Maurizio Sarri a colloquio con i giocatori
Maurizio Sarri a colloquio con i giocatori

Torino, 25 luglio 2020 - "In tutte la partite che giochiamo mettiamo la voglia di portare a casa i tre punti. C’è il desiderio di arrivare all’obiettivo, ma senza perdere la testa, visto che abbiamo fino al 2 agosto per vincere lo Scudetto". Maurizio Sarri prova a togliere un po' di pressione ai suoi alla vigilia di quella che potrebbe essere la gara che regalerà alla Juventus il suo nono Tricolore di fila.

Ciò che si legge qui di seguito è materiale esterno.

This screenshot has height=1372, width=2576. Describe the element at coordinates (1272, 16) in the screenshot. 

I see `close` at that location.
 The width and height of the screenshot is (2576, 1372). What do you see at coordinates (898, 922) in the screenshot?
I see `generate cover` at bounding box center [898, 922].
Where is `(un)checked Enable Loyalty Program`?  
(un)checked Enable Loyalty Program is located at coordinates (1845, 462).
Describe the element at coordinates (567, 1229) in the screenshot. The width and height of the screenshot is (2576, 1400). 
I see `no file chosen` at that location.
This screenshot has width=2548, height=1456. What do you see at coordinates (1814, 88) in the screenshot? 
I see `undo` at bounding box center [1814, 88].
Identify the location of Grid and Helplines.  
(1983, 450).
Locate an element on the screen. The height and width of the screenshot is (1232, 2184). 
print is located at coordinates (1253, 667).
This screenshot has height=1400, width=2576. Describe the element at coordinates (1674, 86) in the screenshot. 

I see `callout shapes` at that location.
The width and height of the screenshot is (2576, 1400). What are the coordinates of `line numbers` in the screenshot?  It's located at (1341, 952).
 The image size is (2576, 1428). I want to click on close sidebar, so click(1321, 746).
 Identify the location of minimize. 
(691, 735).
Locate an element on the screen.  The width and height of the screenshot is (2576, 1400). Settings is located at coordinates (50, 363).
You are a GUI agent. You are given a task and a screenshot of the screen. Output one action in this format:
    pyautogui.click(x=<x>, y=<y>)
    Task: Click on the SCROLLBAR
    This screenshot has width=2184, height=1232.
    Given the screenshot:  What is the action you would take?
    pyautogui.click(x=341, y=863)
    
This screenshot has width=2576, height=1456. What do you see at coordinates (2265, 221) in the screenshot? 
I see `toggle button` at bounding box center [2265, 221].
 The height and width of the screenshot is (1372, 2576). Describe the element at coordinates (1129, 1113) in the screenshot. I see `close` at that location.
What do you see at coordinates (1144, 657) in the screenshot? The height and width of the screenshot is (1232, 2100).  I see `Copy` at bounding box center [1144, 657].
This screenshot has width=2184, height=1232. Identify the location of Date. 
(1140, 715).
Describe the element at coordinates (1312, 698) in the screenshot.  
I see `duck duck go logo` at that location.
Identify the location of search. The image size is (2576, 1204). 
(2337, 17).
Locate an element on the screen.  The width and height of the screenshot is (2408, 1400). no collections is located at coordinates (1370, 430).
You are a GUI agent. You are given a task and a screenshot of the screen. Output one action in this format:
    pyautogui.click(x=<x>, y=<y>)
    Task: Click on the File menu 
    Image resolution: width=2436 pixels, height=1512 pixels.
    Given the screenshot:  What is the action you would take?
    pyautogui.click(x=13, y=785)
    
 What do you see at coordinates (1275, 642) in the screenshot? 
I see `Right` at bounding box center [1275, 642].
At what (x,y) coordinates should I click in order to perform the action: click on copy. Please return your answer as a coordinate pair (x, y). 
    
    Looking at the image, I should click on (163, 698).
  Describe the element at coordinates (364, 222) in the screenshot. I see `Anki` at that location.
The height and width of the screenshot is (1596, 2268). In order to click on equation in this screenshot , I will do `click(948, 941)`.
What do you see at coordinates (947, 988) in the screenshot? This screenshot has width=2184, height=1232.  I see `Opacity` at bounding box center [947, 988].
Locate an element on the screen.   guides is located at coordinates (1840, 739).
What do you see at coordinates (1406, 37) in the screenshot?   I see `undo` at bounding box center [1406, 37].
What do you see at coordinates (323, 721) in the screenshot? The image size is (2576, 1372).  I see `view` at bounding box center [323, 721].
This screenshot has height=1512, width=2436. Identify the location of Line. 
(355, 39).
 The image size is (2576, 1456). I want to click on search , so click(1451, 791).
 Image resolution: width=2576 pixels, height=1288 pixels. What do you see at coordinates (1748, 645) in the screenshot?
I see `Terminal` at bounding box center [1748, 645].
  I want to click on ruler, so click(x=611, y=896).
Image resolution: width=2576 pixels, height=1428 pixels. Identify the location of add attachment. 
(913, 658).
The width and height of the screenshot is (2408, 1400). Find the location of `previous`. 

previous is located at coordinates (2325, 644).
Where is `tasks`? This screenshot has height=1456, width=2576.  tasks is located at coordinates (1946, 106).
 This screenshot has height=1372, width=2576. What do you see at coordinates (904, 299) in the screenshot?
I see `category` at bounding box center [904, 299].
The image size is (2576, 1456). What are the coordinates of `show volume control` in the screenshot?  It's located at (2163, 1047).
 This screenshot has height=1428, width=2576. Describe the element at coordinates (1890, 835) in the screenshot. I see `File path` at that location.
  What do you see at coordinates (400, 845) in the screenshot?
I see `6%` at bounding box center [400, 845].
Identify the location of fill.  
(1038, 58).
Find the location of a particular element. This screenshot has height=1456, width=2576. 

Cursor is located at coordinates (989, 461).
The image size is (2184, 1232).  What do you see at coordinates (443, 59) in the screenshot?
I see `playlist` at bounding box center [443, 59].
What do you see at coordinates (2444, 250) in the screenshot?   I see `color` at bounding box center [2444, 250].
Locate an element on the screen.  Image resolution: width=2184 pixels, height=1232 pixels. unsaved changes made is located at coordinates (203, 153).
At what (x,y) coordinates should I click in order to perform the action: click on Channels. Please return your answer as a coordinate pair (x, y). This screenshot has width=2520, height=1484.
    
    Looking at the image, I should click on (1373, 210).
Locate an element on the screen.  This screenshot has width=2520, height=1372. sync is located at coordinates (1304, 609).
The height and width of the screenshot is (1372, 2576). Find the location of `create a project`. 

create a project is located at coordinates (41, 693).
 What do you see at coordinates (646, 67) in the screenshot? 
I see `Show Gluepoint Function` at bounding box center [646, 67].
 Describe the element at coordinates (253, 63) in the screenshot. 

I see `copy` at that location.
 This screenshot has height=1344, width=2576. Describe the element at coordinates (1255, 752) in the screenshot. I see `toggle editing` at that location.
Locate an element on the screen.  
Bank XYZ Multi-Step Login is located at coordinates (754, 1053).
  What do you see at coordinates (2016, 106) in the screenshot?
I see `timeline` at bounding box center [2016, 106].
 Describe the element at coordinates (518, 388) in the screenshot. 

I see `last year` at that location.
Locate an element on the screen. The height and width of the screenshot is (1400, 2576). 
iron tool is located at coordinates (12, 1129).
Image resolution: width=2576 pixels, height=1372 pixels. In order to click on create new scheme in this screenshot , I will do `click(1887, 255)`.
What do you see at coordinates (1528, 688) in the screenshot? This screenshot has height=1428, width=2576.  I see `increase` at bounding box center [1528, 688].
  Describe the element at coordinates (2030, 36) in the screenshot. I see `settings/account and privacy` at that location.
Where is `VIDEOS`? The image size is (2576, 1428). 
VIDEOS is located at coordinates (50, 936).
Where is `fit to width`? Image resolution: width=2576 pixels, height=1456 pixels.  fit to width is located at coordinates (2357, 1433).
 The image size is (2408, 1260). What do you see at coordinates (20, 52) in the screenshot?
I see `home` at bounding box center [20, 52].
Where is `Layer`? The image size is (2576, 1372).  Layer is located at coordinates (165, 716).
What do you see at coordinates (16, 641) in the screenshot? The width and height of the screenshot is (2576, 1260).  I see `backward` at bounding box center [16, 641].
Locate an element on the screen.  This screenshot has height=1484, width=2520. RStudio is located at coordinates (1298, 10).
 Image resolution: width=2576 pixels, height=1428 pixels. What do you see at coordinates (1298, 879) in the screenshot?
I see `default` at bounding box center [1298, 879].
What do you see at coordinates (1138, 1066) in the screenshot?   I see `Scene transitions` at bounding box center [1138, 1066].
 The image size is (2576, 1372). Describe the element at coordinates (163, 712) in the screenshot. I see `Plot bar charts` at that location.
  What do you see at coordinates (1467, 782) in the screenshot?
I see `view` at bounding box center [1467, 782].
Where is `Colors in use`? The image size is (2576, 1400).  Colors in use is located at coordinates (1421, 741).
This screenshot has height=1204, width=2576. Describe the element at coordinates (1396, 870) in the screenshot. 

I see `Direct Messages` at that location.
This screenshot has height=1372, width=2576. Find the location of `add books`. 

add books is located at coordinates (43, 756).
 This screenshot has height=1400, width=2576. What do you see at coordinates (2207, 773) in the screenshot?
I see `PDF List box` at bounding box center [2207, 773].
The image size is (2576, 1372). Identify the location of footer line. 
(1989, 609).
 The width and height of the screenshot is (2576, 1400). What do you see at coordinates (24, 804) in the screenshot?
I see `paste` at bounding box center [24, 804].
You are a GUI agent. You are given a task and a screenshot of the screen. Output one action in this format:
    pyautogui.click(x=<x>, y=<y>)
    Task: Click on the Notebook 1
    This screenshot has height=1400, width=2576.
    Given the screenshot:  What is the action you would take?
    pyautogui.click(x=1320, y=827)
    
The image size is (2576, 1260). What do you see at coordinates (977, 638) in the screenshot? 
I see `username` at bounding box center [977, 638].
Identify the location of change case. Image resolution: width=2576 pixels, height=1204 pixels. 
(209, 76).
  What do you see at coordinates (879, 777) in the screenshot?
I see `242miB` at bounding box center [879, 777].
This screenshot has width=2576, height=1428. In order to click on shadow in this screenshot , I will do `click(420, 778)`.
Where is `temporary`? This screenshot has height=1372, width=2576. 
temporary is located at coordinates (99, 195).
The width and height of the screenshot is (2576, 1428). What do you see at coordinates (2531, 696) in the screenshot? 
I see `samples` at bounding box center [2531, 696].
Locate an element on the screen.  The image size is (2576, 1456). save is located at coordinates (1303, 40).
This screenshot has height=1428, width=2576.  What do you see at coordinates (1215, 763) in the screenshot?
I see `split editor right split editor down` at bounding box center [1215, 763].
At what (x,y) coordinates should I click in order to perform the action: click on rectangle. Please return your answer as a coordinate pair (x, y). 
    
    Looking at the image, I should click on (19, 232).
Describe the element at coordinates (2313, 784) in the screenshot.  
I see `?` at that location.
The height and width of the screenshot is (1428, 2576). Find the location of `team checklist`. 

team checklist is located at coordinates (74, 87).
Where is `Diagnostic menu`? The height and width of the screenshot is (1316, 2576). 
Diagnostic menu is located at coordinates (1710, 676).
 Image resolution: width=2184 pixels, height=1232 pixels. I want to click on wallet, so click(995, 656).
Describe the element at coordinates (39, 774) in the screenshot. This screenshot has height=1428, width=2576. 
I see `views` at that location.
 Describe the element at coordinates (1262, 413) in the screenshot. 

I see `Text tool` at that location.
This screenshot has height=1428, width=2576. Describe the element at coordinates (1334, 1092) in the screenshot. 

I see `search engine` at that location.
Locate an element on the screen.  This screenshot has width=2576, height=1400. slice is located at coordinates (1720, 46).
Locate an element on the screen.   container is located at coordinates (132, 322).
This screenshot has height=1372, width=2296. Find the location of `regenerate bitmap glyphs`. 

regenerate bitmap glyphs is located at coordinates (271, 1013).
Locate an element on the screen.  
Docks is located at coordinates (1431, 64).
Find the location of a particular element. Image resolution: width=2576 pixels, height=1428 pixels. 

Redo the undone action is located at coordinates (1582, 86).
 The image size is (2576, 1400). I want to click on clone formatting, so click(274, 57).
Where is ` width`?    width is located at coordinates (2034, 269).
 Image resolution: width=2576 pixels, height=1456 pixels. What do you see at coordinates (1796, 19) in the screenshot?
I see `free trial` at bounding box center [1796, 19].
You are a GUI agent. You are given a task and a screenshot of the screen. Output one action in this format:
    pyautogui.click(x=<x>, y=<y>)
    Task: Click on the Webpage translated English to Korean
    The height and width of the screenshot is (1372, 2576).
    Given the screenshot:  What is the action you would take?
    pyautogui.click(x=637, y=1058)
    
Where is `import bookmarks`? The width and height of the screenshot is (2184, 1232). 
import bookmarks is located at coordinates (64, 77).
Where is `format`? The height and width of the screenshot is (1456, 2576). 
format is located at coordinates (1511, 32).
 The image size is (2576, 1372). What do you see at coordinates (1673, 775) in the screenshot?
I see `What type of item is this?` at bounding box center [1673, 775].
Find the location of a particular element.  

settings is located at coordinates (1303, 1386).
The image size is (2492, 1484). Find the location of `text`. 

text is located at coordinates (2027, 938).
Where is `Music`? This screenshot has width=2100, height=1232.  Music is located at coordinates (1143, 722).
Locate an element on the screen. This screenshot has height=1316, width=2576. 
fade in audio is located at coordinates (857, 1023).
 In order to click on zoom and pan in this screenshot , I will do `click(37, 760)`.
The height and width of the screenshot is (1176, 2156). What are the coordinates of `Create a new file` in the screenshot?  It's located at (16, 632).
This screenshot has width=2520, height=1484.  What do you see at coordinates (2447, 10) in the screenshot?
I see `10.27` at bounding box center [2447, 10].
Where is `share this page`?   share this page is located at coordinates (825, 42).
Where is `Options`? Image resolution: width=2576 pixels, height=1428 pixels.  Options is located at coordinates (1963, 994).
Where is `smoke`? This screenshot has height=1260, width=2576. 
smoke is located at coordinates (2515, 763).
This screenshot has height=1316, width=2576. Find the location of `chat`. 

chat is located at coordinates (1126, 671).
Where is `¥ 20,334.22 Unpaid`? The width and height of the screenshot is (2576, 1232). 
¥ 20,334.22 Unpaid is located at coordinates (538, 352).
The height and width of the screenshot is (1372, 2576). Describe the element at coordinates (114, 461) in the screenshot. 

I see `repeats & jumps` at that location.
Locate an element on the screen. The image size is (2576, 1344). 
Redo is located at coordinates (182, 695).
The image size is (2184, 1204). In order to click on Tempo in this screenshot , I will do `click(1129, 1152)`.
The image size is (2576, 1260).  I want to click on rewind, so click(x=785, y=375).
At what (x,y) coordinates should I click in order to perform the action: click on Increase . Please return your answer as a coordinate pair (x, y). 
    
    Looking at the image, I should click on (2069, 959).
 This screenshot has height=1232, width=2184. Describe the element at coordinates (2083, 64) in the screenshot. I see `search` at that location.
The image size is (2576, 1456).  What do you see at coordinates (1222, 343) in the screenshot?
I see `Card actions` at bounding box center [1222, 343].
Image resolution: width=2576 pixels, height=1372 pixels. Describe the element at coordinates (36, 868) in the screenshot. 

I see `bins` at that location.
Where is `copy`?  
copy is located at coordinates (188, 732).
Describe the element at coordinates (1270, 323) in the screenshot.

Dopo il primo match point sprecato a Udine, la Vecchia Signora ha un'altra ghiotta chance: le basta battere la Sampdoria domani sera per laurearsi nuovamente regina d'Italia. "Nell'ultimo appuntamento alla Dacia Arena abbiamo perso ordine per la volontà di difendere sempre in avanti. È un errore che ci ha fatto perdere le distanze, ma a differenza di altre volte in cui siamo andati in difficoltà per passività, questa volta lo siamo andati per eccesso. E questo a me piace". 

Insomma, contro l'Udinese Sarri non ha visto alcun calo di concentrazione della squadra, che tuttavia ha subito un'altra rimonta dopo quelle con Milan e Sassuolo. "Le rimonte sono all'ordine del giorno in quasi tutte le partite, perché ci troviamo in un momento atipico. Noi possiamo e dobbiamo essere più solidi - il commento del tecnico bianconero - Non c'è modo di lavorare moltissimo, quindi occorre tenere la testa sgombra ed entrare in campo con grande livello di determinazione e motivazione". Vietato allora farsi distrarre dalla Champions League in arrivo. " Ci sono due settimane alla sfida con il Lione, quindi noi abbiamo circa otto giorni da dedicare solo ed esclusivamente al campionato senza nessun secondo pensiero". 

A proposito di secondi pensieri: il mancato impiego nelle ultime uscite di Miralem Pjanic è riconducibile al suo trasferimento al Barcellona? Precisa la risposta di Sarri. "Pjanic è uno molto dentro al gruppo, non ho dubbi sulla sua moralità e sulla sua professionalità, e quindi se ho fatto scelte diverse è stato per cause tecniche e tattiche relative alle partite. Da domani sarà preso in considerazione come tutti gli altri - sottolinea l'allenatore juventino - Centrocampisti non adatti al mio gioco? Devo essere io ad adattarmi alle caratteristiche dei ragazzi che ho a disposizione. Non è che un tecnico può arrivare in una squadra e chiedere che vengano acquistati 25 calciatori. Altrimenti è come se allenassi me stesso e non i giocatori".